Of course, it's all very well to say "this would be better if it was faster" - everyone agrees with that already. It's another thing to actually make it faster. But I do also think that the AI tooling which has these properties have a very different feeling to those that do. "Slop" comes from this gap between intent and execution being filled by the AI. Systems where the user is more directly manipulating the system avoid this. You are no longer reviewing the output, you are shaping it directly. The space for vague and bad details to get added and waved through is smaller. I guess it's notable that the positive example I gave was on doing a defined task on a visual image, whereas the negative example was on working on a large codebase of text. Direct manipulation gets harder as you move up levels of abstraction (but "is this fish" is pretty abstract compared to "this pixel has colour #45e282", so it's not like we're not dealing with abstraction at all in the visual realm). I always got a little frustrated that the tooling we ended up with for image generation was "write text" -> convert to high dimensional vector -> generate image from high dimensional vector. There's tooling we can develop to allow more direct manipulation of the high dimensional vector! It'll take time to think through, it'll require some learning on behalf of the users, but... a lot of these users are up for learning new things if it'll help them generate better things. Are there equivalents when it comes to generating code? I think there must be. If we start analysing codebases with vector embedding tools, can we start deriving properties of the code? Can we start structuring things so that the tests are treated fundamentally differently to the implementing code? Do we need to use the leaky unreliable abstraction of LLM prompting to perform edits?

Some links I collected while thinking about this:

An AI tool... adds a shortcut so that common things don't actually use AI, in the name of reducing latency:

Matt Webb ruminates on the different pacing of AI agents. A different kind of scratching at the design problem of having useful but very slow kinds of software running

Maggie Appleton looks critically at that Gas Town post, pulling out some future design patterns from the chaos. Again, a lot of it comes from agents working concurrently (because they are too slow to run sequentially) and how to manage the consequences of that. Also some smart stuff about how it manages the limited context window of LLMs.
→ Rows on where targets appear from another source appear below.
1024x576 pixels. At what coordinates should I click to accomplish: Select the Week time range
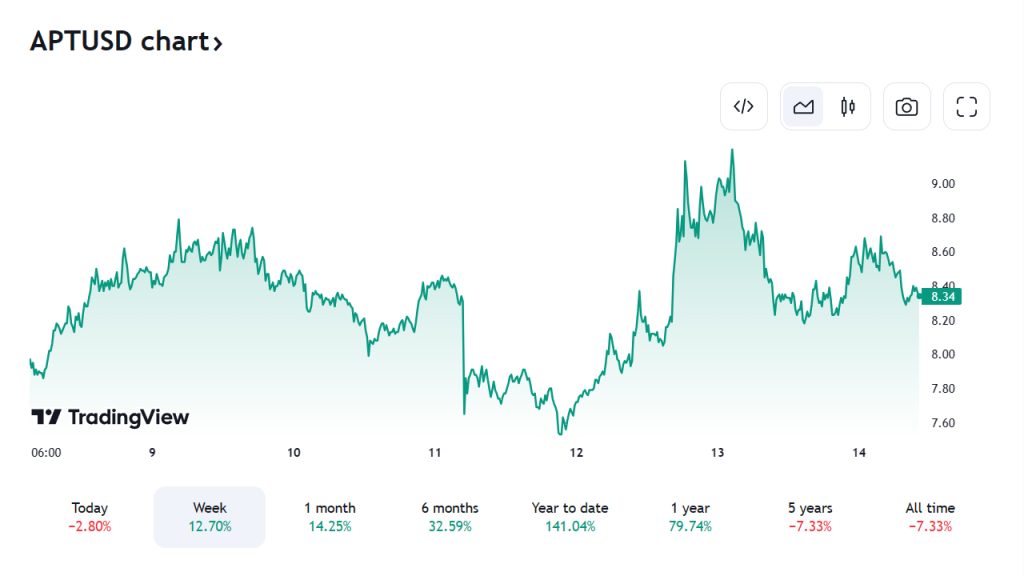click(x=209, y=517)
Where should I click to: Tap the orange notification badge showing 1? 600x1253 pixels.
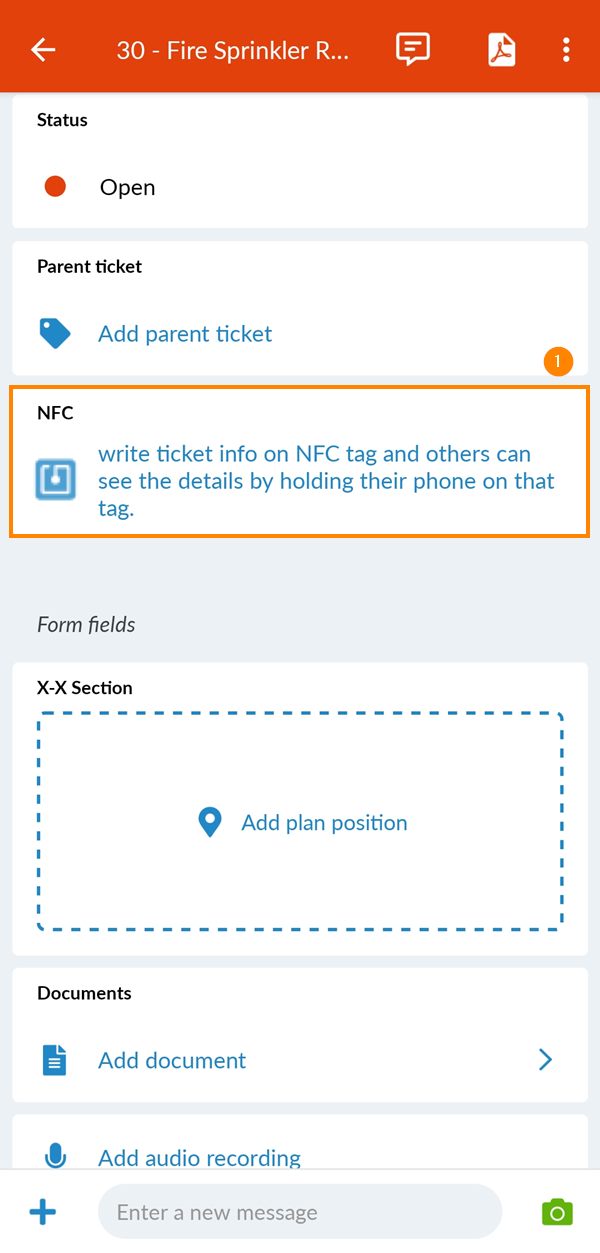(559, 361)
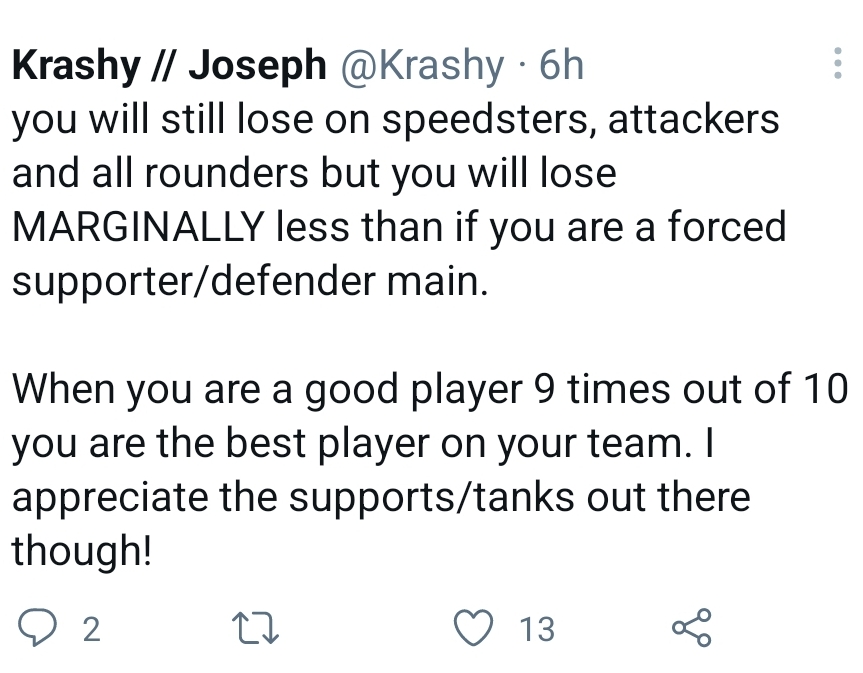This screenshot has width=863, height=673.
Task: Open the @Krashy handle link
Action: point(422,66)
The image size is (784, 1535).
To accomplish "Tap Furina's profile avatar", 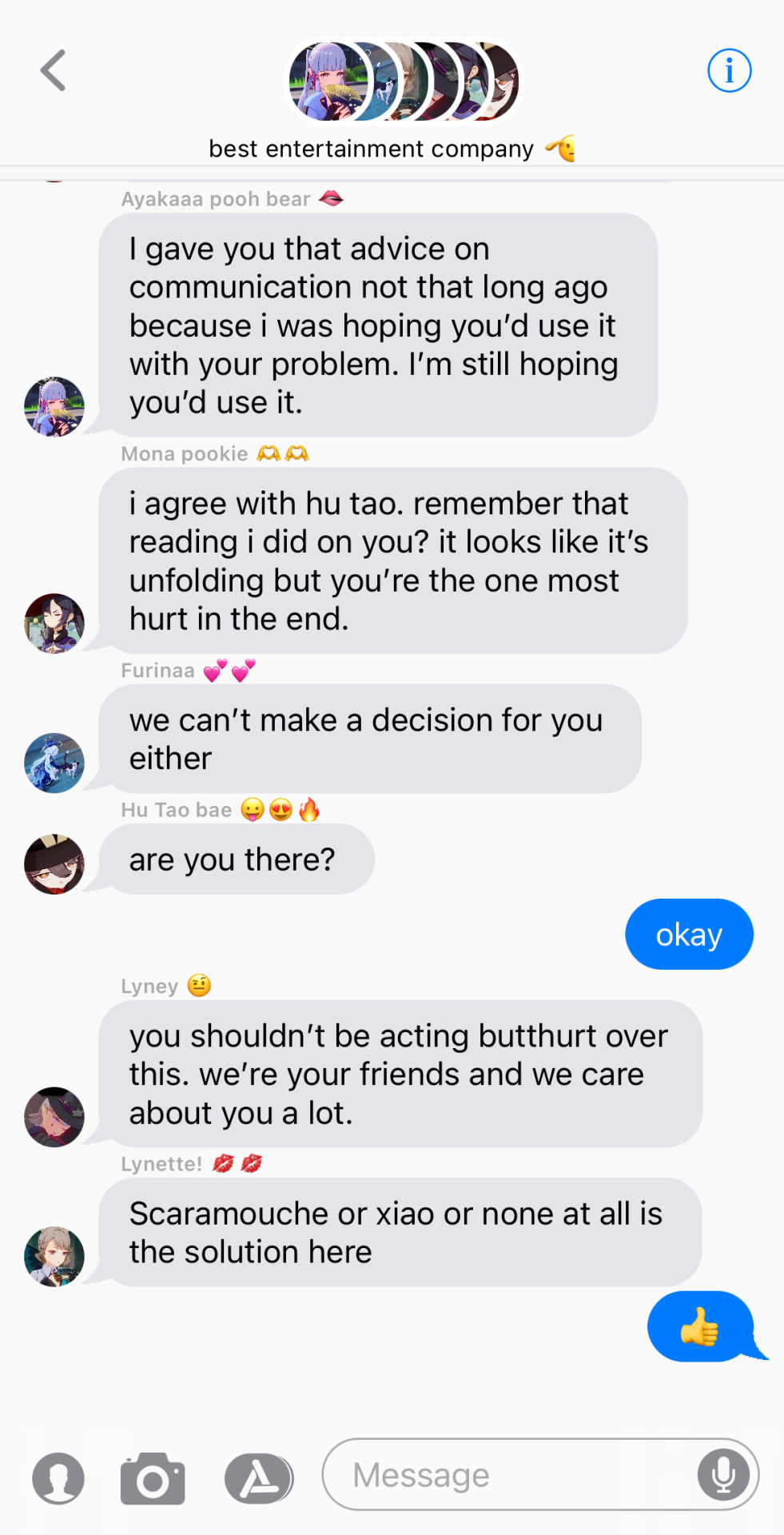I will point(54,764).
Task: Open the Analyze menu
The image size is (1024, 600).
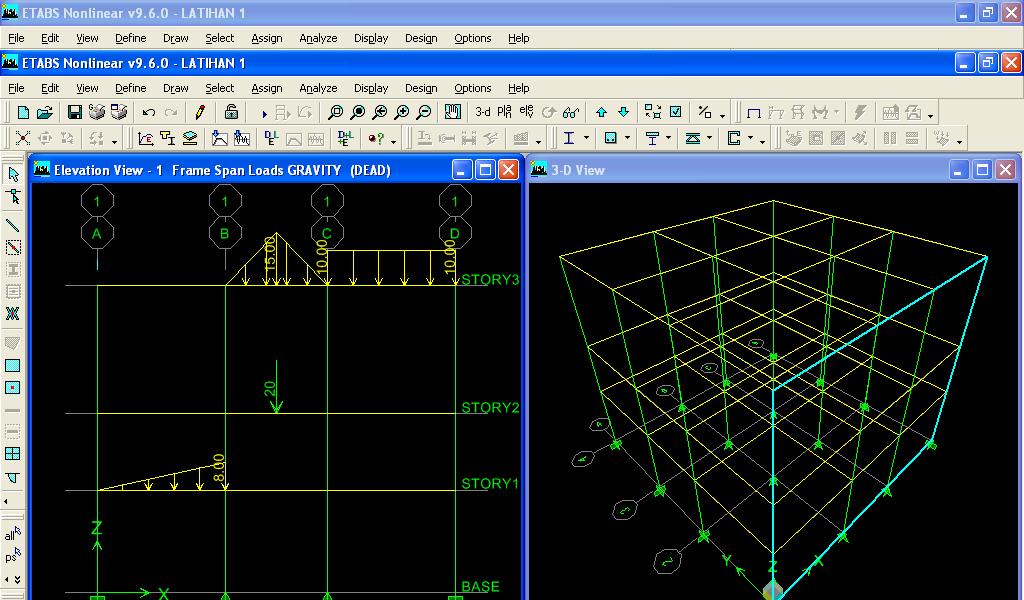Action: tap(318, 88)
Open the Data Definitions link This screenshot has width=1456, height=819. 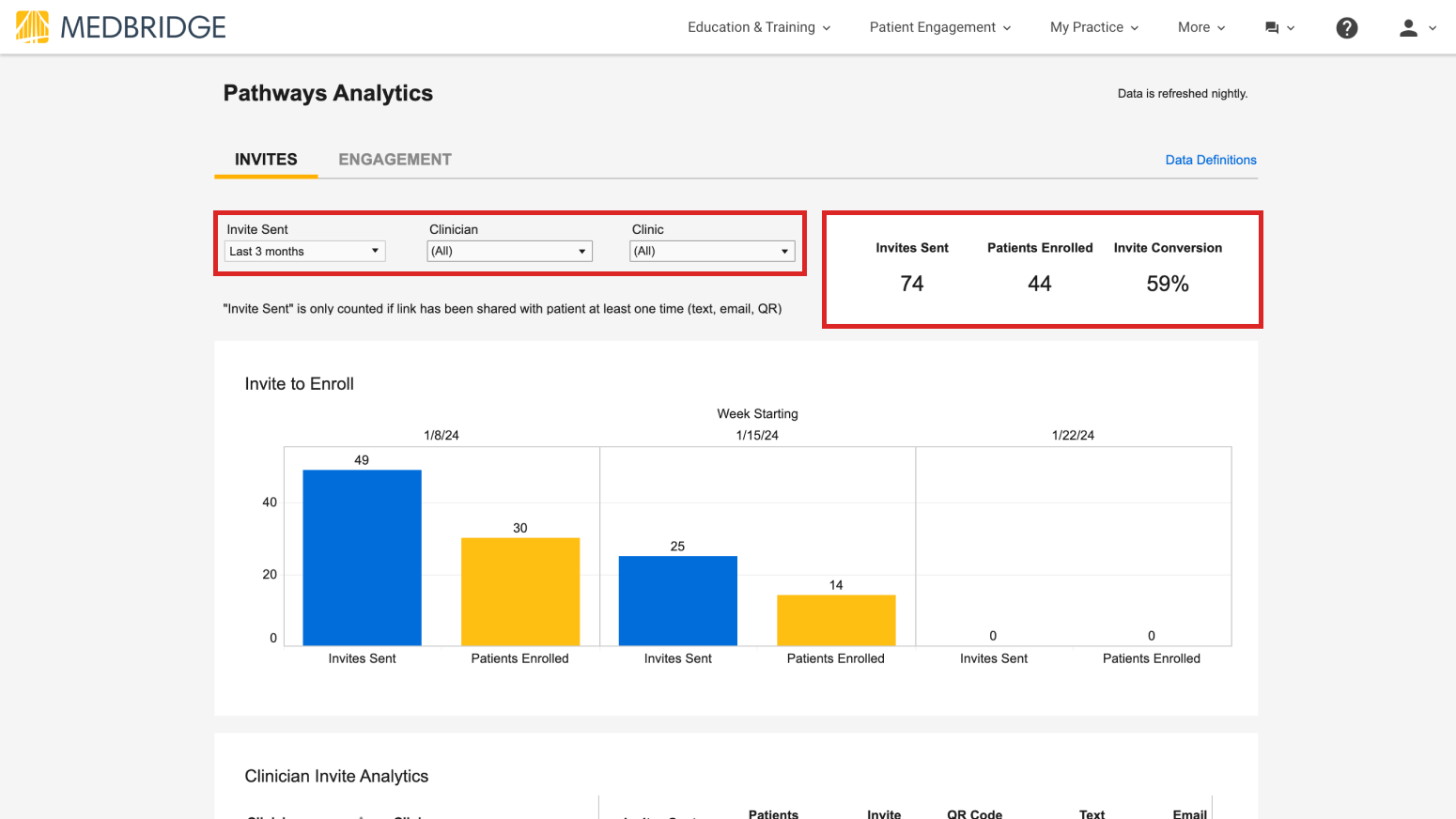click(x=1210, y=160)
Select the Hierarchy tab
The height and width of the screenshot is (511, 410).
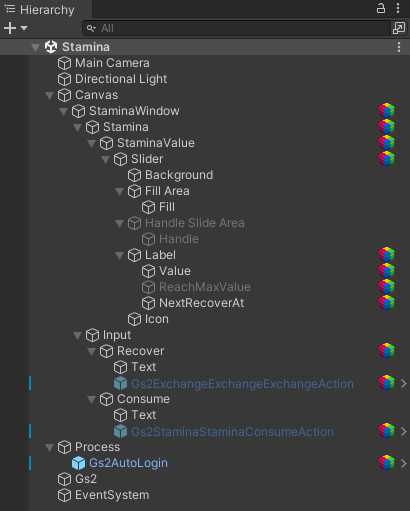click(40, 10)
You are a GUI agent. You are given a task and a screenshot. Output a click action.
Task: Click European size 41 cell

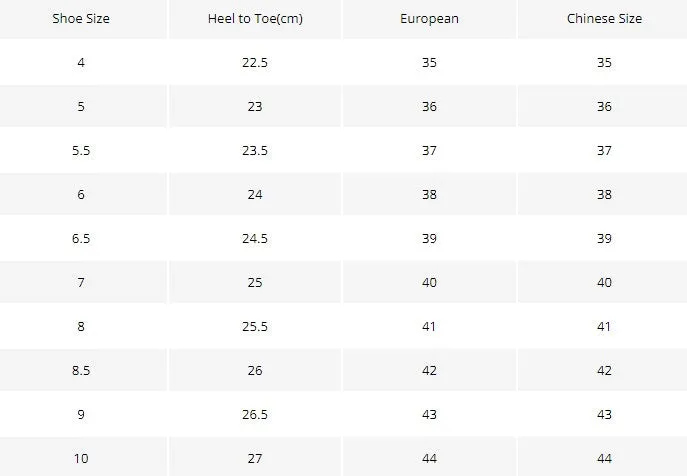[429, 327]
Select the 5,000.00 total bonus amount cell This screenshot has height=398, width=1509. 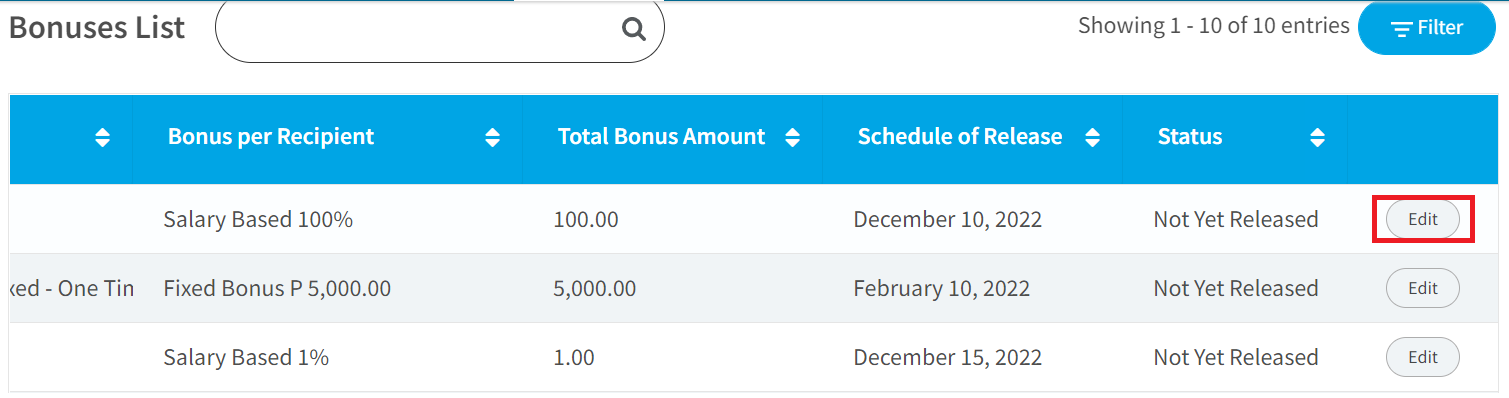pyautogui.click(x=594, y=288)
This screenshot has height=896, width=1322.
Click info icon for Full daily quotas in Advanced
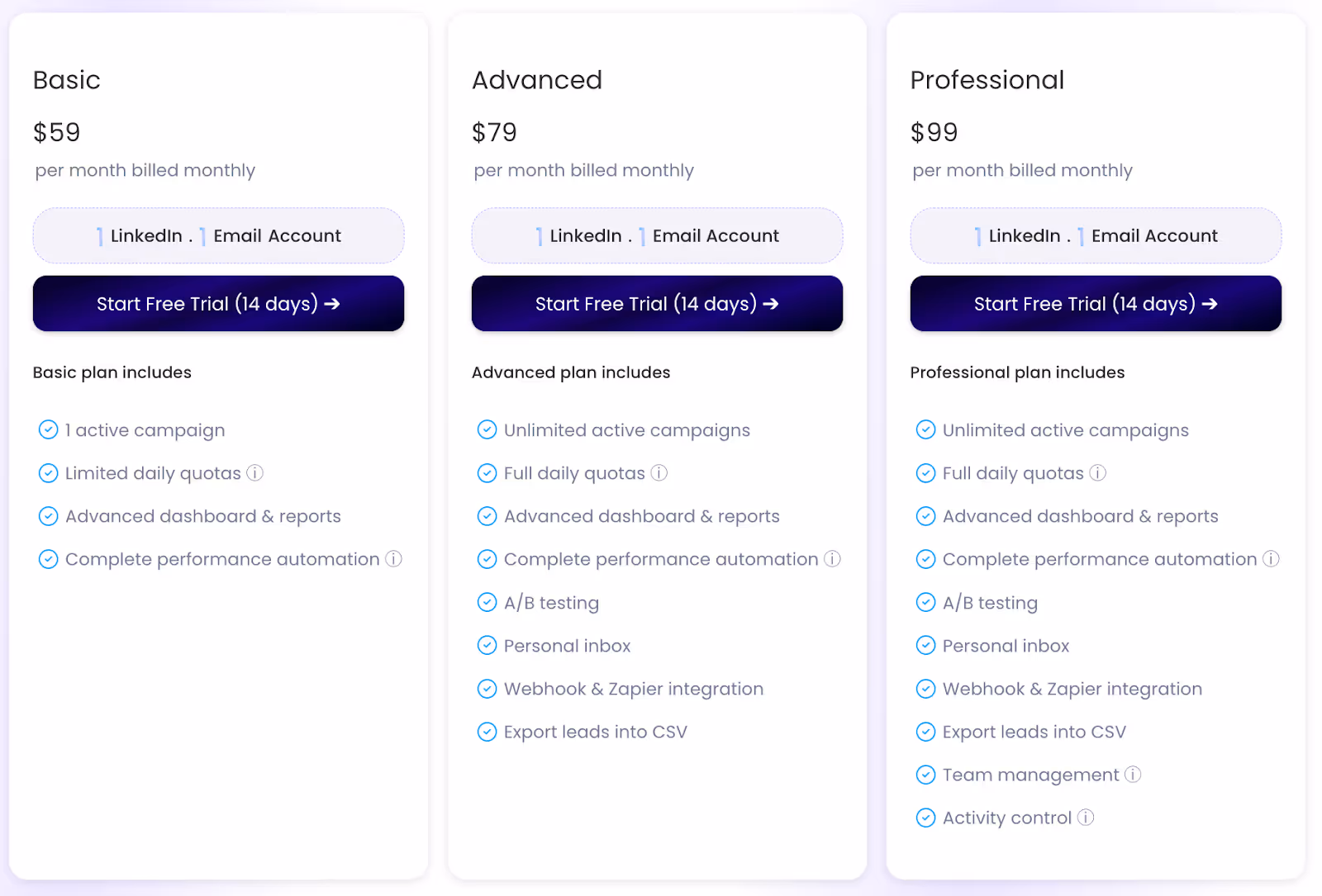click(x=659, y=473)
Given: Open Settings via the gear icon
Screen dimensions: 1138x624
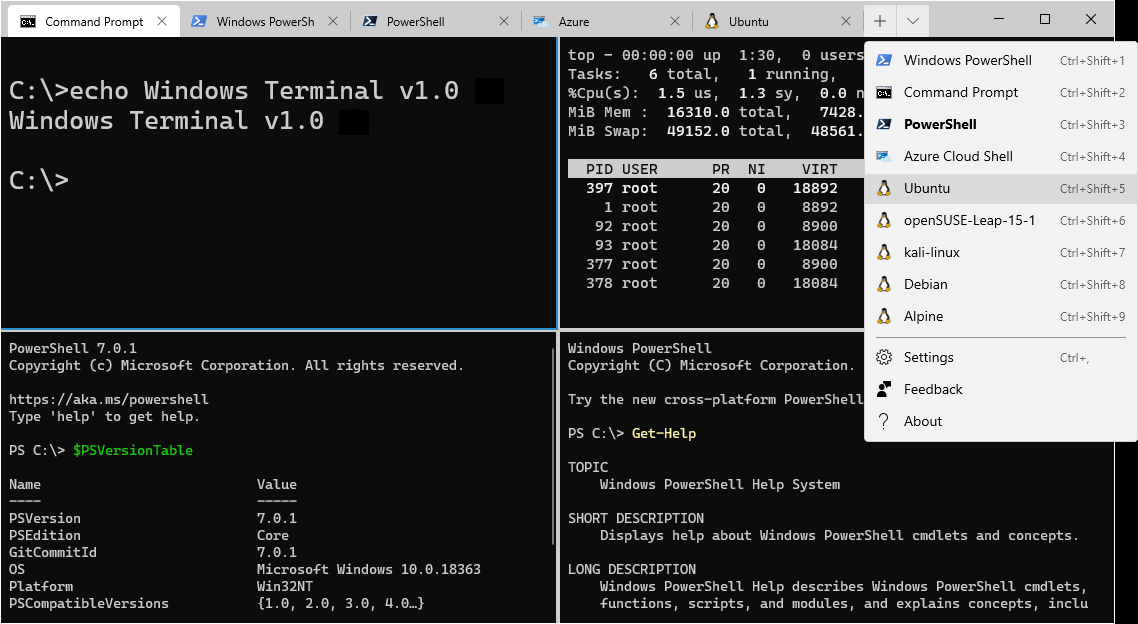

Naomi Alderman on the locus of AI services - whether the AI gets into all the tools, or the LLM agent subsumes the tools. With the current model of "slap an LLM on it", the agent subsuming other things make sense - but I think the more powerful future is the tools just getting better from more particular and more useful AI getting integrated.

A comic from Amy Marie Stadelmann, an artist reflecting on the fucked up iteration loops that AI prompting has, and how unviable they are for them.

And a demo that is directly battling that latency problem:

prototyping co-drawing with Gemini Flash 3 at Google in these demos "thinking" is disabled, which makes the model return tokens very quickly (all videos are realtime), and I find these rapid responses pretty good for the use-cases I'm experimenting with, like: executing simple diagrams ...
— Szymon Kaliski (@szymonkaliski.com) 2026-01-12T13:04:25.959Z

Update with an extra bit of non-AI context:

A nice example of why you want your tools to show things "in context", which I think maps pretty closely to my "direct manipulation".

[1: I should actually also do this comparison with the list of points I came up with for this talk, on making specifically "creative tools" - tools to encourage novice users to make art.

https://www.youtube.com/watch?v=APajJQGv-Ig

But these points are more specifically for that type of tool, whereas these I think apply to any kind of tool.]